Simonz v. Brockman

Decision Date22 June 1946
PartiesSIMONZ v. BROCKMAN.
CourtWisconsin Supreme Court

OPINION TEXT STARTS HERE

Appeal from a judgment of the County Court of Waukesha County; Allen D. Young, Judge.

Judgment reversed and a new trial ordered.

Action on contract by Frank Simonz, d/b/a Badger Store Fixture Company, against John Brockman. From a judgment entered November 5, 1945, allowing a recoupment in favor of defendant and dismissing the complaint, the plaintiff appeals. The facts are stated in the opinion. Samuil Nissenbaum, of Milwaukee, for appellant.

James D'Amato, of Waukesha, for respondent.

FOWLER, Justice.

The case is before us on appeal from a judgment of the county court of Waukesha county allowing a recoupment in favor of defendant and dismissing the complaint on the merits with costs to the defendant.

The complaint by paragraph 3 alleges:

‘That the defendant is indebted to plaintiff for goods, wares, and merchandise sold and delivered to him at his instance and request, from May 27, 1941, in the sum of Nine Hundred Fifty-four Dollars ($954.00), upon which there has been paid the sum of Six Hundred Dollars, ($600.00), and there is now due and owing the sum of Three Hundred Fifty-four Dollars, ($354.00).'

Defendant by answer admits the allegations of the complaint as to the residence of the defendant and states that his occupation is that of an ice cream manufacturer.
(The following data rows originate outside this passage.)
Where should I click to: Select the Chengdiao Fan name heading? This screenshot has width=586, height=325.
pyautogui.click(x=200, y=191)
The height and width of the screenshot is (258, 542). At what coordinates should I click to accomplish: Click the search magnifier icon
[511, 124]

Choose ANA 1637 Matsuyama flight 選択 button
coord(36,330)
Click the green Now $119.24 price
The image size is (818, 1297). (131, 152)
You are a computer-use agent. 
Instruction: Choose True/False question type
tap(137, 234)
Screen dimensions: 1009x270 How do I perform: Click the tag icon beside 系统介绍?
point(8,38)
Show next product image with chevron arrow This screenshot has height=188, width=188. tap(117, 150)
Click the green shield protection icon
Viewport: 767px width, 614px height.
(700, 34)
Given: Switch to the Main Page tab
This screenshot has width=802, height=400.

The answer denies the allegations of par. 3 except ‘an expressed written contract was entered into by the parties and that there has been paid thereon $600.'

Defendant also interposes a counterclaim alleging that plaintiff by ‘express written contract’ agreed to sell and install and the defendant to pay for ‘certain goods, wares and merchandise’ and that the payment ‘was conditioned upon the performance of certain terms and agreements contained’ in the written contract; that ‘in compliance with said contract plaintiff delivered certain goods, wares and merchandise but that the said goods, wares and merchandise were not in conformity with’ the contract; that plaintiff failed to install the goods, wares and merchandise in compliance with the terms' of the contract; that the plaintiff refused and neglected to perform ‘said terms and conditions' of the contract; and that as ‘a direct and proximate result thereof the defendant suffered a loss in the intallment and replacement of the goods, wares and merchandise and in the fulfillment of the terms of the contract as well as in loss of business and expense therefrom in the sum of $500,’ for which sum judgment against the plaintiff was demanded.
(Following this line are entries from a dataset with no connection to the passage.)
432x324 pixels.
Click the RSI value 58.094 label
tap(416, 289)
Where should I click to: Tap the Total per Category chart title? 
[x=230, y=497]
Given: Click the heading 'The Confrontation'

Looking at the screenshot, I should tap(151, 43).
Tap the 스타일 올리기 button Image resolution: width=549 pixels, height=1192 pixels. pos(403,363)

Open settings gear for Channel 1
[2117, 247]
Upon this hodge-podge of pleadings, from which it could not be determined what the real issues of fact between the parties were, the case went to trial before the court without a jury. Upon the evidence the trial judge took the view expressed in a written decision that:

‘The defendant and the plaintiff entered into a contract of sale by the terms of which the defendant purchased from the plaintiff certain equipment for a soda fountain, including the fountain itself and a 1/2 H. P. compressor, for the sum of $954, and which was to be delivered to the defendant's place of business in the city of Watertown, and properly installed as an operating soda fountain; the articles were delivered on or about the 20th day of July, 1941, and the counters and soda fountain were put in place and the plaintiff attempted to install the compressor and connect the necessary pipes so that said soda fountain would work properly as an ordinary soda fountain should work and the sum of $600 was paid on the contract, thus leaving a balance of $354.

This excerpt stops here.